Restate the whole listing word for word, missing no line.

EXERCISE INPUTS:
<<<<

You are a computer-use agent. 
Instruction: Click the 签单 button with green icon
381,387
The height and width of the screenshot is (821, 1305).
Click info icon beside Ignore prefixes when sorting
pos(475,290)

>>>>

YOUR RESPONSE:
You are a computer-use agent. 
Instruction: Click the 签单 button with green icon
381,387
The height and width of the screenshot is (821, 1305).
Click info icon beside Ignore prefixes when sorting
pos(475,290)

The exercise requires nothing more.